Sam Nunberg: He had said “fence” as early as 2013. So maybe he just mixed them up, and then he finally would just use “the wall” because it had been written down so many times for him. We didn’t view it as interchangeable. It was also one of those things where he doesn’t want to be handled, so he didn’t want to immediately do what we were suggesting, but then he eventually does it. Because a wall is bigger than a fence. It’s grander, it’s bigger, and Trump’s a builder. So what’s bigger? What’s more of a barrier? A wall. Right? Because we wanted—his candidacy was going to be the hardest on immigration to the right. So, others would say, “We’ll build a fence.” Trump would say, “I’ll build a wall and I’ll get Mexico to pay for it.”

Anthony Scaramucci, White House communications director July 21–31, 2017: There’s a blend of things that Mr. Trump firmly believes. The trade stuff, that tax cuts would help incentivize growth in the economy, deregulating the economy from unnecessary regulation. How far along the spectrum he believes the immigration stuff and the racial undertones, that I can’t say.

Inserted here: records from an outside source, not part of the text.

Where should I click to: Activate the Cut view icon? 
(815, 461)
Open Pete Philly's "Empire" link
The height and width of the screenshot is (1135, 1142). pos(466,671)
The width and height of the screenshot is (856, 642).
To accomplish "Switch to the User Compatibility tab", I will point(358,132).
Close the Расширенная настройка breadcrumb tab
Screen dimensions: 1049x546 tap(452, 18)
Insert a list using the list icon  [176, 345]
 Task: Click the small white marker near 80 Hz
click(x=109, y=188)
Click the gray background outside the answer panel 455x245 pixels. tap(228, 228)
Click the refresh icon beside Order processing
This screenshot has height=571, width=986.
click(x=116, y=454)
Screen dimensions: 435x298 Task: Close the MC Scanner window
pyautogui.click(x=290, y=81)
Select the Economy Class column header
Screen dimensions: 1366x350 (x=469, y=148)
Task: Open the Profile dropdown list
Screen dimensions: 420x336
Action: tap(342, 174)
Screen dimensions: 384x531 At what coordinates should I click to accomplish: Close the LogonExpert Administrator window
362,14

By the time Trump was an official candidate later in the year, he would be saying “rapists” are crossing the border.8 Then, as president in January 2019, he said, “We have terrorists coming through the southern border.”9 So he ended up with the image of an indomitable wall and the shock value of invading rapists and terrorists—a potent combination that could play to a certain audience’s fear of the Other and of change, like the birther attacks on Obama. “The wall” was a carefully crafted catchphrase that crystallized the emotion of something Trump had been talking about for years.